Hawkular Alerts supports scalability/ha out of the box.
You can see an example building the project with
mvn clean install -Denv=cluster
Under the hawkular-alerts-rest-tests/target there will be a cluster based in Wildfly domain of 3 alerting nodes plus 1 node for Cassandra.
I guess with this could be enough to see how a cluster can be formed, basically the main change is to point into the correct ispn configuration.
In the new 2.x branch we are working on we expect to simplify even more these steps and use Hawkular Alerting in a better lightweight manner.
Please, let us know your feedback/plans and we will be happy to help.
Also you can reach us under #hawkular channel on freenode IRC.
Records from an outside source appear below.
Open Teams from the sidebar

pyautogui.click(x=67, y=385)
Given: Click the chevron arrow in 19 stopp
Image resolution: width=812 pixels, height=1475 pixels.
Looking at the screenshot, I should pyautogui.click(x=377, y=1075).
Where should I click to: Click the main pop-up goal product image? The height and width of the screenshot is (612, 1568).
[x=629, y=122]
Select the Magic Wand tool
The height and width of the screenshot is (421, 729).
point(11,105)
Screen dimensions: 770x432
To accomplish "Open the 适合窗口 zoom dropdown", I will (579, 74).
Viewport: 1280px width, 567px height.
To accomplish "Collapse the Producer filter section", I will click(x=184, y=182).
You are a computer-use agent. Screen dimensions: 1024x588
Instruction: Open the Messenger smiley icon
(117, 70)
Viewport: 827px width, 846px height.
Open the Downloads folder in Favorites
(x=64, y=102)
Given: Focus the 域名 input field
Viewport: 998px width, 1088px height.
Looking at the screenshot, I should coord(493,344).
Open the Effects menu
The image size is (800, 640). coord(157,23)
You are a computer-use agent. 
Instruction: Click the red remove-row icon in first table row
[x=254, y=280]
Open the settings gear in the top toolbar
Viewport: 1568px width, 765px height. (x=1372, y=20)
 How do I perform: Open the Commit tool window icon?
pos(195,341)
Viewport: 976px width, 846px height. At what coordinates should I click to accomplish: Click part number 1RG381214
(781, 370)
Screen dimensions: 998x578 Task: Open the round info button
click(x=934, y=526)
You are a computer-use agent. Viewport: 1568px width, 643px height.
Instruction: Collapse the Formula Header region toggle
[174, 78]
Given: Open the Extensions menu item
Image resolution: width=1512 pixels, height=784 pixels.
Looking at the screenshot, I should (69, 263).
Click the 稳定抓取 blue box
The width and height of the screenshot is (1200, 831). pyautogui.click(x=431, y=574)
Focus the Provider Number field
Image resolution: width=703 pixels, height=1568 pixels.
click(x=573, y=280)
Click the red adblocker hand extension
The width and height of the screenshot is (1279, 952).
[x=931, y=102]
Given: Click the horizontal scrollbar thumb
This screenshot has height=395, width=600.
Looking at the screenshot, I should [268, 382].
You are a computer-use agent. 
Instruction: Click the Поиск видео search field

That sounds like a great use of Hawkular Alerting. As Lucas said, please keep us updated with your feedback. Also, I've added "Clustering" to the list of tutorial lessons to work on...
Big thanks for the fast answers !
Great news that it should work by design.
What I tried so far for setting up the cluster (2 VMs with Hawkular Alerts instance on different VMs + 1 Cassandra node) was:
- installed a Cassandra instance
- downloaded the hawkular-services-dist-0.36.0.Final.tar.gz release package to two different VMs
- set the parameters in the .hawkular-metrics.properties file "hawkular-metrics.cassandra-nodes=x.x.x.x" ( I configured this one also as we tested with alarms on Metrics also)
- set parameters in the hawkular-alerts.properties files "hawkular-alerts.cassandra-nodes=x.x.x.x" and "hawkular.backend=external"
- and launched hawkular services via standalone.sh on both VMs
This setup was working till that extent that Alerts REST APIs on both VMs were responsive, however triggers - that I previously defined before starting the second server - were not generating alarms any more for some reason.
I ran now the compilation Lucas suggested and found the domain.xsl and host.xsl configuration files in the hawkular-alerts-rest-tests/target subdirectory defining the 3 Hawkular servers.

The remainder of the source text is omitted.